You can use wait events for performance analysis. At any given point in time, the worker threads of OceanBase Database are calculating the CPU utilization or waiting for resources, such as I/O resources, network bandwidth, and critical sections. You can identify the system performance bottlenecks, especially the performance of high-concurrency small queries, based on where the wait events occur and the statistics about the events. Wait events are an important tool for performance optimization.
Typical scenarios in which the causes of an exception are located based on wait events:
The CPU utilization stays low regardless of the increasing system workload. This is often caused by concurrency bottlenecks in the system, such as the resource contention in frequently accessed critical sections. You can locate the cause based on the top N wait events that wait the longest time in these critical sections.
In general, the response time (RT) of a business SQL statement is less than 1 ms. However, occasionally, the RT may spike to greater than 100 ms. This is usually because the execution of the SQL statement is stuck somewhere. You can locate the cause based on the recorded information about the wait events during the execution of the SQL statement, especially the details of the wait event that takes the longest time.
The system suddenly stops the execution of an SQL statement. This is usually because some sessions are blocked by factors such as lock contention when querying frequently accessed rows and deadlocks caused by unknown reasons. You can locate the cause based on the recorded details of the current wait event in the session.

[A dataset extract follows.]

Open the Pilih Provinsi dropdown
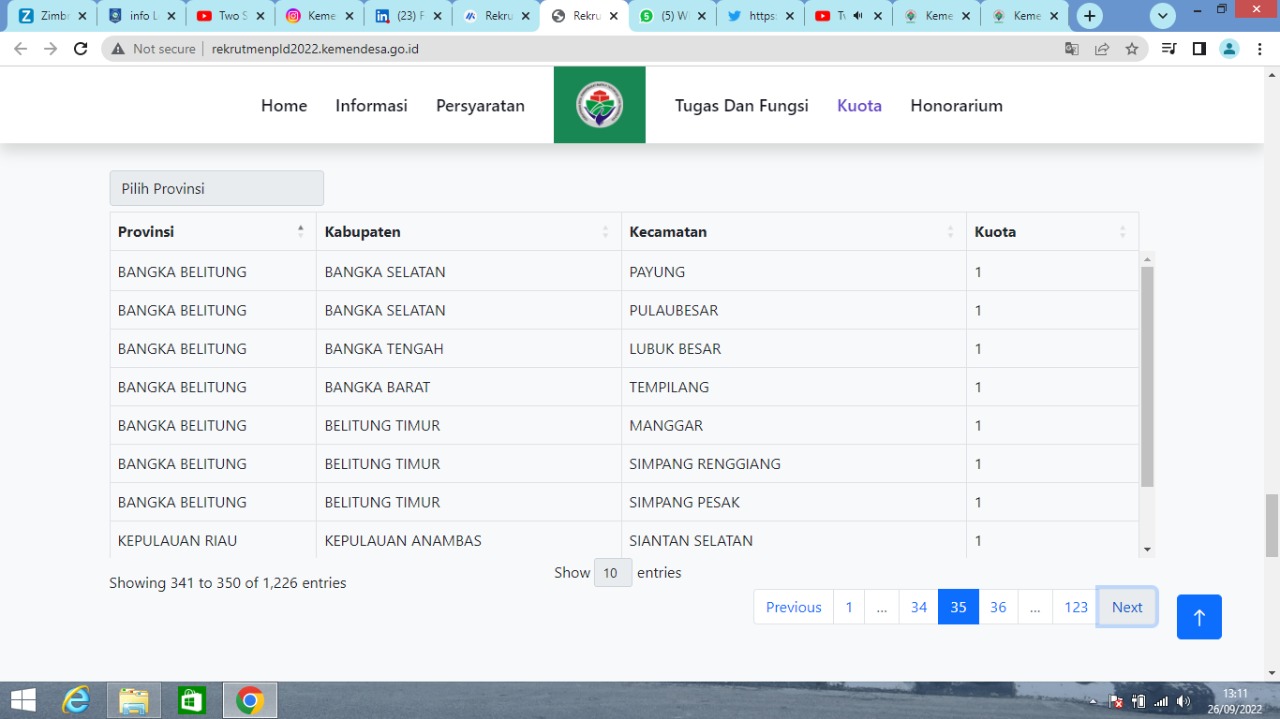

At present, OceanBase Database supports more than 200 wait events, such as events related to network, scheduling, critical section, latches, clusters, transaction commit, user I/O, and system I/O. These events are classified into 11 categories. User I/O wait events, such as a page fault wait, are directly triggered by users, while system I/O wait events, such as a major compaction wait, are triggered by background tasks. The monitoring information related to wait events is classified into wait statistics and wait details, which are displayed in four views. Wait statistics views display the number and time of wait events at the session and tenant levels. We recommend that you view the wait statistics on the visual dashboard of an external monitoring system. Wait details views display details of wait events at the session level. One wait details view displays the details of the current wait events in each session or, if no wait events in the current session, the details of the last wait event. The other wait details view displays the details of the last 10 historical wait events in each session.
| View | Description |
|---|---|
GV$SYSTEM_EVENT |
Displays the statistics of tenant-level wait events. |
GV$SESSION_EVENT |
Displays the statistics of session-level wait events. |
GV$SESSION_WAIT |
Displays the details of session-level wait events. |
GV$SESSION_WAIT_HISTORY |
Displays the details of historical session-level wait events. |
The monitoring information related to wait events is classified into wait statistics and wait details for different purposes.
Wait statistics
Wait statistics provide information such as the total number of waits, total wait time, total number of timeouts, and average wait time of all wait events. You can use wait statistics for performance optimization.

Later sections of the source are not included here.